Watching birds and listening to their songs are soothing. In a new study, a team of researchers found just how beneficial these can be for people’s mental health–even for those with mental health conditions.
A growing body of evidence has been showing the benefits of nature on people’s mental health, the researchers noted in their study, published in Scientific Reports. However, much of the literature is focused on interactions with green spaces such as trees, parks and forests, while others also cover “blue spaces”‘ such as lakes.
“While these studies have led to growing appreciation of the mental health benefits of nature in general, we know little about the specific features within green and blue spaces which are driving these benefits,” they wrote.
And for their study, they focused on an aspect that they say “has captivated humans over the centuries and yet has received very little scientific attention: birdlife.”
For their work, the researchers used an app called Urban Mind to collect data from 1,292 participants from all over the world, though most of them were from the U.K., U.S., and the European Union.
Using the app, the participants were asked three times a day whether they could see or hear birds, King’s College London noted in a news release. Their “current” mental well-being was also assessed, while the researchers also collected information on any diagnoses of mental health conditions.
Among the researchers, the hypothesis is that having encounters with birds on a daily basis “would be associated with higher mental well-being.” Indeed, they found that hearing or seeing birds proved to have benefits on the participants’ mental health, as their mental well-being was “significantly better” when they saw or heard the creatures.
“Everyday encounters with birdlife were associated with time-lasting improvements in mental wellbeing,” the researchers wrote. “These improvements were evident not only in healthy people but also in those with a diagnosis of depression, the most common mental illness across the world.”
The mental well-being improvements, the university noted, could last for up to eight hours.
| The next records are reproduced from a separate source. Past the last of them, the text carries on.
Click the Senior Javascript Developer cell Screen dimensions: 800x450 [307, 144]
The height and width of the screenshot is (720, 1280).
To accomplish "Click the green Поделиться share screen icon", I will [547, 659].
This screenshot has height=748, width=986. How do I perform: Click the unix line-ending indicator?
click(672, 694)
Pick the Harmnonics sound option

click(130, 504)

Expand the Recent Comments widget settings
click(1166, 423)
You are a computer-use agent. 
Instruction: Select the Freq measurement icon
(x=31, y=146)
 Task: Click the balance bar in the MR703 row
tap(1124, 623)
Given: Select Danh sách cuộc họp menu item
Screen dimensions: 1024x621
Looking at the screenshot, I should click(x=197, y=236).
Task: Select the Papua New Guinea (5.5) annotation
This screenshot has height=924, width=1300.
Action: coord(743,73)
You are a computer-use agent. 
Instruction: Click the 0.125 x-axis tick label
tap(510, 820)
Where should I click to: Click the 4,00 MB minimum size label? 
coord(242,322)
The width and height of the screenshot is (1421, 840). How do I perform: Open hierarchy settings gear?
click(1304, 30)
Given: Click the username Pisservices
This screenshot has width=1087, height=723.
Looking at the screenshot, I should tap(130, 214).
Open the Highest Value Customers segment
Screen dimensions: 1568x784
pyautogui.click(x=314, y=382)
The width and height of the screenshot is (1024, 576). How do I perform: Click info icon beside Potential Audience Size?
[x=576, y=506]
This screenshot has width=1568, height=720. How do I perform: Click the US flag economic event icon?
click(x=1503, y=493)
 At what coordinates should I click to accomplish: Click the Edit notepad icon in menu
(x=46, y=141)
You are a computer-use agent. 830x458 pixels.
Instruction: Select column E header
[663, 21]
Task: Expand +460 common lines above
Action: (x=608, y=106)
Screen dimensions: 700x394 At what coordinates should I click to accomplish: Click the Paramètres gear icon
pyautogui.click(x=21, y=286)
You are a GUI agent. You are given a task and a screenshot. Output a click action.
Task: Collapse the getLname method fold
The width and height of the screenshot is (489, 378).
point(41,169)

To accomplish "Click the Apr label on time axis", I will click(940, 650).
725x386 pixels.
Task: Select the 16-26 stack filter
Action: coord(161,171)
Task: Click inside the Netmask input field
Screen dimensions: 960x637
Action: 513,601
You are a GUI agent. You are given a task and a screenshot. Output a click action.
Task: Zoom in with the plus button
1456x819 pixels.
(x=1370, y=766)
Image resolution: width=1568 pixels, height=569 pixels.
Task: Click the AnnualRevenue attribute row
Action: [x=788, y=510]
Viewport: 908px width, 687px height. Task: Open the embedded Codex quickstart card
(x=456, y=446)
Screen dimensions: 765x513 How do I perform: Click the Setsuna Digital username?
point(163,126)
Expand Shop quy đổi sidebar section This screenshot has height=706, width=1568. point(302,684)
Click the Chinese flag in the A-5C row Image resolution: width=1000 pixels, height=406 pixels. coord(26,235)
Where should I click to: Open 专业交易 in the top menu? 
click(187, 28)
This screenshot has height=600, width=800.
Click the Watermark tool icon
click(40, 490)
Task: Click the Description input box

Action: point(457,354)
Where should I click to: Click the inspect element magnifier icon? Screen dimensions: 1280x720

Further, they were not explained by other “co-occurring” factors such as trees, plants or waterways, as the results remained significant even after the researchers took these factors into account.
“Critically, the results were still significant, providing support to a specific benefit of birdlife on mental wellbeing, above and beyond the well-established effect of green spaces,” they noted.
According to the researchers, the results show the potential benefits of birds in helping to improve people’s mental health and thus may be considered when it comes to both mental healthcare and environmental/wildlife protection policies.
This is especially important, they said, given the current decline in biodiversity. For instance, they noted a recent European report, which found that one in six bird species has already disappeared since the 1980s.
“Our study provides an evidence base for creating and supporting biodiverse spaces that harbor birdlife, since this is strongly linked with our mental health,” study senior author, Andrea Mechelli of the Institute of Psychiatry, Psychology & Neuroscience (IoPPN) at King’s College London, said in the news release.
“In addition, the findings support the implementation of measures to increase opportunities for people to come across birdlife, particularly for those living with mental health conditions such as depression,” Mechelli added.
“To our knowledge, this is the first study examining the impact of everyday encounters with birds on mental wellbeing in real-time and real-life contexts,” the researchers wrote.